Tears still glistened in her amazing eyes, but he found something else this time, something that tightened around his heart like a straitjacket. Yearning. A yearning so pure, so intense, it almost felled him then and there.

He smiled, not the wolfish one he'd perfected years ago, but one of sincerity and compassion. It felt awkward and rusty, but undeniably right.

"You shouldn't be alone tonight, Cass. I'm taking you home."

* * *

It was the kind of neighborhood Norman Rockwell would have
loved,
all manicured lawns and cozy little houses. The grass was brown and the trees naked, but Derek could easily imagine the vitality they exuded during the spring and summer months.

Driveways snaked up between houses, some of them cluttered with bicycles and skateboards, a few dotted by stoic basketball hoops, most of them spouting family sedans, station wagons, and minivans. Smoke curled up from almost every chimney, filling the bitterly cold night with the enticing aroma of home. Derek recognized it immediately, and his heart constricted for the loss of something he'd never had.
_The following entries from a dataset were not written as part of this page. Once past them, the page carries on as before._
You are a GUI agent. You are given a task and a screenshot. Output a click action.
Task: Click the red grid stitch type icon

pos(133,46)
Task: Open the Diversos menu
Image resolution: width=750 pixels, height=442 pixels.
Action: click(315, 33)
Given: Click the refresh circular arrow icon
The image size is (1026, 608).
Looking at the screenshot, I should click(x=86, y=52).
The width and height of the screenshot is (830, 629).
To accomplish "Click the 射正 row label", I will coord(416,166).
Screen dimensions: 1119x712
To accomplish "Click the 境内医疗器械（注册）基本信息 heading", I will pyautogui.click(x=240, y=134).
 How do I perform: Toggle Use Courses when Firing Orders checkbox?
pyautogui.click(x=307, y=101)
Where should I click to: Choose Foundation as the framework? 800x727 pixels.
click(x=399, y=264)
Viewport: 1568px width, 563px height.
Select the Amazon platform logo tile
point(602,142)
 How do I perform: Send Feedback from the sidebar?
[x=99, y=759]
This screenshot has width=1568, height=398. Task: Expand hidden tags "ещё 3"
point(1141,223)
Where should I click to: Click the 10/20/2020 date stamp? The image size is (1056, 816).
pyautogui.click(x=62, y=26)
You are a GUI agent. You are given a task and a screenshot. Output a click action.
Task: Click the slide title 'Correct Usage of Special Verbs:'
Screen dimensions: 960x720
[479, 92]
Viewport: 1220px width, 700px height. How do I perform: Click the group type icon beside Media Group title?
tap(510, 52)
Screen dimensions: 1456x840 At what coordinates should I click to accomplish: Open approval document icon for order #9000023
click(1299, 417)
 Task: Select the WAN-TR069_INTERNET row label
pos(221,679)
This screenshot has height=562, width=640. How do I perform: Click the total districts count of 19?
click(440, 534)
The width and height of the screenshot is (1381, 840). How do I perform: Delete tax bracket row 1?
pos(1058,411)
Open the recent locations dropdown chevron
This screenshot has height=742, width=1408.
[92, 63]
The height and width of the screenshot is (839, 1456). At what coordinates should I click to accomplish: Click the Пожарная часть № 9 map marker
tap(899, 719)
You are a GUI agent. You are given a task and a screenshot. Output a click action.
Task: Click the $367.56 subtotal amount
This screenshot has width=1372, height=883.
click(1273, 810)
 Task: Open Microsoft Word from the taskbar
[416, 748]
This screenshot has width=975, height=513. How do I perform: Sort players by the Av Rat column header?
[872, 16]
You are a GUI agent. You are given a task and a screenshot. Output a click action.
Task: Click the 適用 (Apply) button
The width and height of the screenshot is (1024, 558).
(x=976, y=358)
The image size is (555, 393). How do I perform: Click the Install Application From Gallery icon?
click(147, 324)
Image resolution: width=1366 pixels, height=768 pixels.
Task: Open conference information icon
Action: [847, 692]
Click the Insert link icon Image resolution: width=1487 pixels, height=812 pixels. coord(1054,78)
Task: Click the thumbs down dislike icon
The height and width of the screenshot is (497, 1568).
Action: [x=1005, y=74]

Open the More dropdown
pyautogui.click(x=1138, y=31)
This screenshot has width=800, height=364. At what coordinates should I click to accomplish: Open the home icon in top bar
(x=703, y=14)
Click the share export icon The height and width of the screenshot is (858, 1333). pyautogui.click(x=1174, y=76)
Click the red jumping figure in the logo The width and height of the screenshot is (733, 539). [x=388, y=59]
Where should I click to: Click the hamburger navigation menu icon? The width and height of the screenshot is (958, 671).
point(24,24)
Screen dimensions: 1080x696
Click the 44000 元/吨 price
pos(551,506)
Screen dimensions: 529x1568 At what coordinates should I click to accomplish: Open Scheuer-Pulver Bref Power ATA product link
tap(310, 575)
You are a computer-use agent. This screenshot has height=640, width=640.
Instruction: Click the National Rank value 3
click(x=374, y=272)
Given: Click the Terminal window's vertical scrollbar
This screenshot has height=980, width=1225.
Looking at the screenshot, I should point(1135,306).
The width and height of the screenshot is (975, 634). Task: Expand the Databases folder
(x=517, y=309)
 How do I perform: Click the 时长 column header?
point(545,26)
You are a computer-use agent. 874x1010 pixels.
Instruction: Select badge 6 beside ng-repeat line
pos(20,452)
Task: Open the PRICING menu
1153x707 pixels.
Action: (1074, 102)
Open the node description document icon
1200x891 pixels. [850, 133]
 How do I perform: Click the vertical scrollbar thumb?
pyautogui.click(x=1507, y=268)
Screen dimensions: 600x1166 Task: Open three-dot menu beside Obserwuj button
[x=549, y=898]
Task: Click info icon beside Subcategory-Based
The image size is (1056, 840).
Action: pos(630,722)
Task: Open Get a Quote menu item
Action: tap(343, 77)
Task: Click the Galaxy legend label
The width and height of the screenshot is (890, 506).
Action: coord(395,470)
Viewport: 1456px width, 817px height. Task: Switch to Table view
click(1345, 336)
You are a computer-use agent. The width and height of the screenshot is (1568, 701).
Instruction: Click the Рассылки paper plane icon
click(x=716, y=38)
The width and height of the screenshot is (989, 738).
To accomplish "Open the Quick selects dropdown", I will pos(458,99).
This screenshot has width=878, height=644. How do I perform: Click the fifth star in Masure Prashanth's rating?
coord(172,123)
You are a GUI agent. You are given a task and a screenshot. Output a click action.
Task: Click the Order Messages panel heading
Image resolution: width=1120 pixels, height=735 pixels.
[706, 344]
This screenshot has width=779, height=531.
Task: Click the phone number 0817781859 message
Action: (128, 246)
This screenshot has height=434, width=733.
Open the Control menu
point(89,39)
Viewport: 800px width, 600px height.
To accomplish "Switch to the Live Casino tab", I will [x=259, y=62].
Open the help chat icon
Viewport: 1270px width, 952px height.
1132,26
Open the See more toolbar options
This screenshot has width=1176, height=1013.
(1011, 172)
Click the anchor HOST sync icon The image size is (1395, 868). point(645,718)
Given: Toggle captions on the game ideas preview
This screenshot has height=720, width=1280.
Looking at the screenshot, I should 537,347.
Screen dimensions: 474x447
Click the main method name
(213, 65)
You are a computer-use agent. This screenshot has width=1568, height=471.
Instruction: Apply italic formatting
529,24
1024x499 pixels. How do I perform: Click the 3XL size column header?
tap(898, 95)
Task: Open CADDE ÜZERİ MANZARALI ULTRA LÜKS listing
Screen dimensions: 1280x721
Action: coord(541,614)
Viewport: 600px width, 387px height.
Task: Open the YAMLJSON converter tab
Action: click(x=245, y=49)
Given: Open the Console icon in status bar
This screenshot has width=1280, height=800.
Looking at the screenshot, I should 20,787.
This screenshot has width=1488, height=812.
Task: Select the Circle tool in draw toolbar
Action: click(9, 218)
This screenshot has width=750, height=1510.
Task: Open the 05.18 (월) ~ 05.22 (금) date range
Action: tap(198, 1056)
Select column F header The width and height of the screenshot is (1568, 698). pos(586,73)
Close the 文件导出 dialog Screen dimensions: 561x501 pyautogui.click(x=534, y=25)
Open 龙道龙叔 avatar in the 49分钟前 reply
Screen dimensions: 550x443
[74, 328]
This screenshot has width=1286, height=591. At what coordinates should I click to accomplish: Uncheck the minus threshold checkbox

Cass's house sat dark and lonely. No bicycles lay waiting in the driveway, no basketball hoop standing, no family sedan waiting in the driveway.

I had a son.

And this had been his home. Why Cass still lived there, by herself, in the midst of so many gut-wrenching memories, Derek couldn't imagine. He'd always found it smarter to pack up and walk away from pain, not leave himself smack in the middle of it. That's why he'd joined the merchant marines, why he'd spent the past six months in
Scotland
.

Obviously, Cass didn't share his philosophy. All at once he found himself dreading going inside, but Cass was already closing the passenger door and making her way to the back door. He followed, not wanting her to go inside alone.

"Cass, wait."

Her spine stiffened, but she continued toward the door, key in hand. So stoic. Most women he knew loved to wallow in their heartache, using it as a convenient tool for gaining sympathy. Not Cassandra LeBlanc.

He caught up with her just as she slid a key into the lock. As soon as it turned, he nudged his way in front of her.